Major Changes Through Competition Law Amendment Bill 2022

Some of the critical changes by this amendment bill are addressed below:-

BROADENING THE SCOPE OF ‘CONTROL’

The existing competition law act defines “control” as controlling or managing the affairs of a company but this amendment bill proposes a wider scope of control.

Through this Bill, CCI adopted a widening and comprehensive definition of control comprising de facto control, de jure control and material influence.

INTRODUCTION OF DEAL-VALUE THRESHOLD IN MERGER AND ACQUISITION CONTROL

This amendment bill proposes new criteria to determine whether any acquisition or merger requires approval from the CCI or not. The current threshold is based on the turnover and assets of the parties to the transactions. It was noticed that there are some transactions which have the power to impact the competition in the market, especially in the digital economy, they were able to avoid scrutiny under the current regime. But after applying the “Deal-Value Threshold” any acquisition or merger that crosses the value of 2000 crores INR will require approval from CCI. The introduction of the deal-value threshold in the amendment bill is one of the major and important provisions. It is practised internationally and it will bring several such transactions annexing “asset lite” and “low revenue” technology sturt-up under the CCI’s scrutiny.

HUB & SPOKE CARTEL

Here’s the new addition to Hub & Spoke cartel in the Anti-trust Provisions. It gives more teeth and flexibility to the anti-trust agreements in India. Hub and spoke agreements are the horizontal inhibition on the supplier or the retailer level i.e spokes, which are executed through the vertically related players that serve as common manufacturers, retailers called the hub. The “hub” facilitates the coordination between the spokes without direct contact between the spokes. Hence, here is the transfer of information from the spokes to the hub and the hub act as a medium to facilitate the cartels.

GUN-JUMPING PROVISION

The phrase gun-jumping is nowhere mentioned in the Competition Act 2002 but the Competition Commission of India explained gun jumping to allude any pursuant to the proposed combination which has the effect of consummating the combination or any part thereof without approval, express or implied from the competition authority. In the given framework CCI has the power to penalize the parties up to 1% of the “total assets or turnover” without prior approval of CCI but in the amendment bill, CCI has the power to punish up to 1% of the “deal value” of the transaction.

APPOINTMENT AND THE POWERS OF THE DIRECTOR GENERAL

The central government has the power to appoint the Director General under the current framework of the Competition Act but the amendment bill proposes a process regarding the appointment of the director general in which CCI empower to appoint the DG with the prior approval of the Central Government.

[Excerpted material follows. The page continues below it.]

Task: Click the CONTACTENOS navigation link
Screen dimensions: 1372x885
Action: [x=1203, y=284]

The bill also widens the powers of the DG by (i) scrutinising the agents of the company like legal advisors, bankers, officers, employers etc. (ii) can seek information from a third party about the affairs of the company under the investigation process.

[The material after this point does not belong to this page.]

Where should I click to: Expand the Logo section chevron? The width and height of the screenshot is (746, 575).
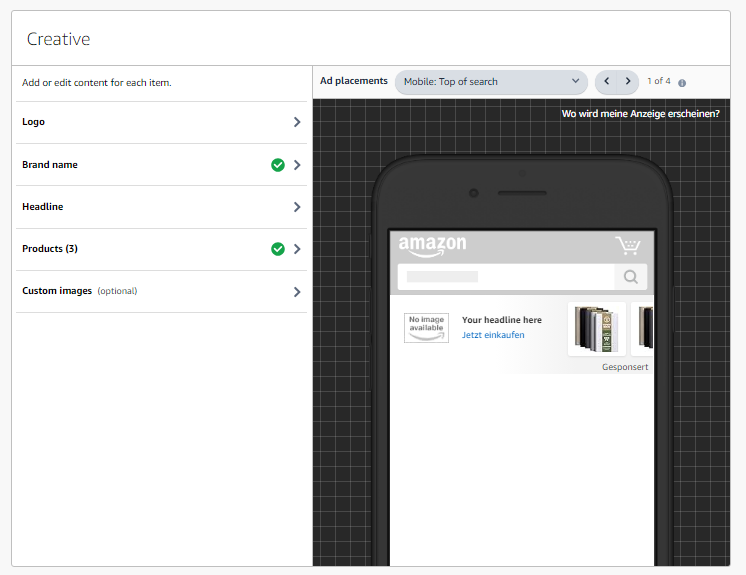pos(297,122)
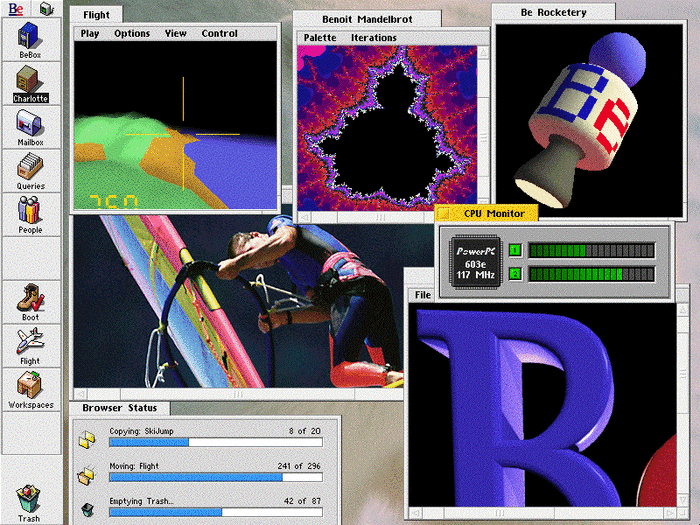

INTRODUCTION OF THE LIMITATION PERIOD FOR FILING INFORMATION

The Competition Law Amendment Bill 2022 proposes a limitation period for filing information before CCI regarding violation of the anti-trust law which has a limitation period of three years from the date of cause of action and the current framework does not have any limitation in the filing of information.

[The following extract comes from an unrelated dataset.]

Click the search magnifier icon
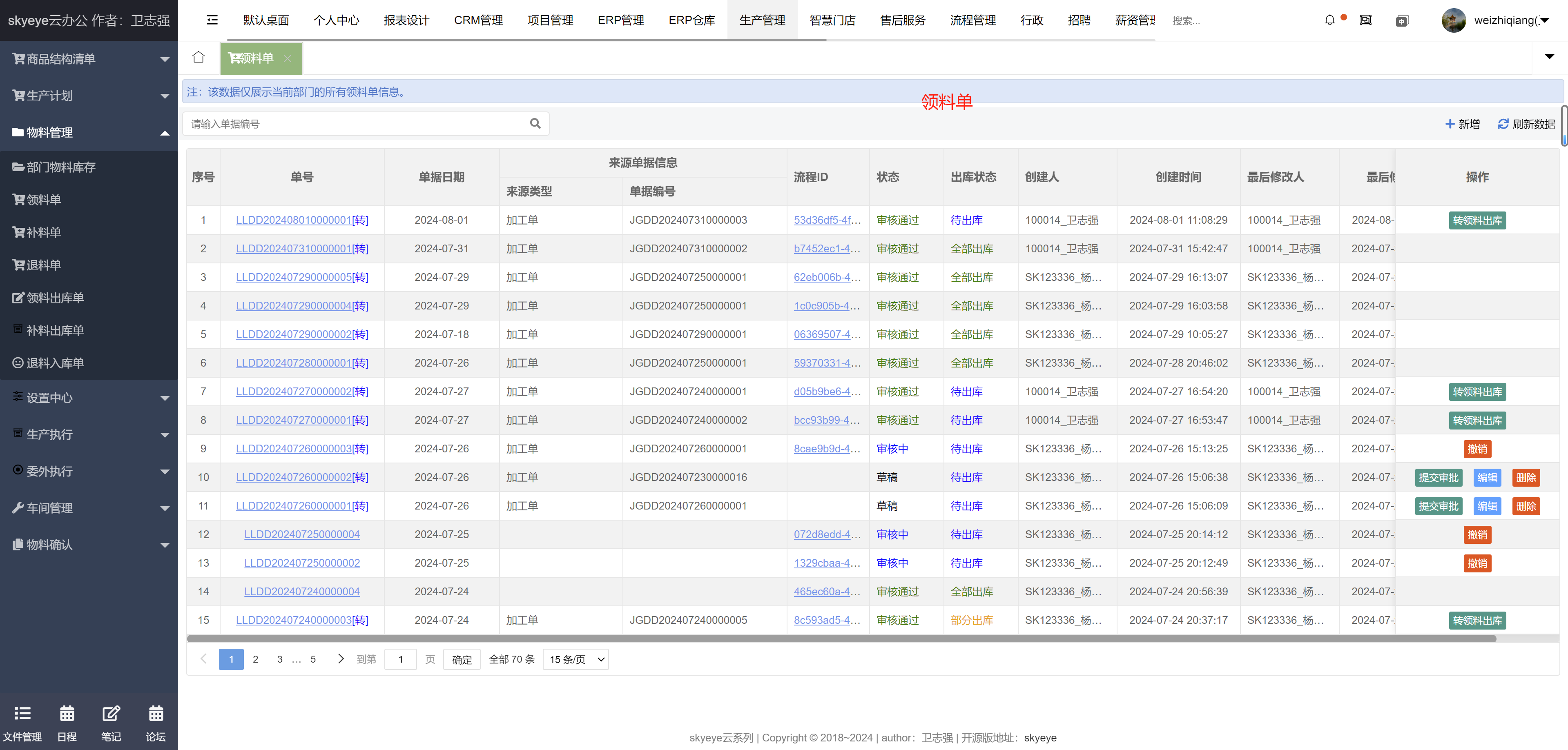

ENCHASING PENALTY AND PENALTY GUIDELINES

The bill propones higher penalties in terms of anti-trust violations. The penalty for making a false statement has been increased from 1 crore INR to 5 crore INR. The bill also mandates the Competition Commission of India to publish the guidelines concerning the amount of penalty to be levied violations for of the provisions of the competition law.

CONCLUSION

The major changes envisaged above lucidly indicate that the bill has adequate contention that will give more flexion and flexibility to the existing legal framework. This bill will innovate the competition law regime in our country with detailed guidelines and strict regulations.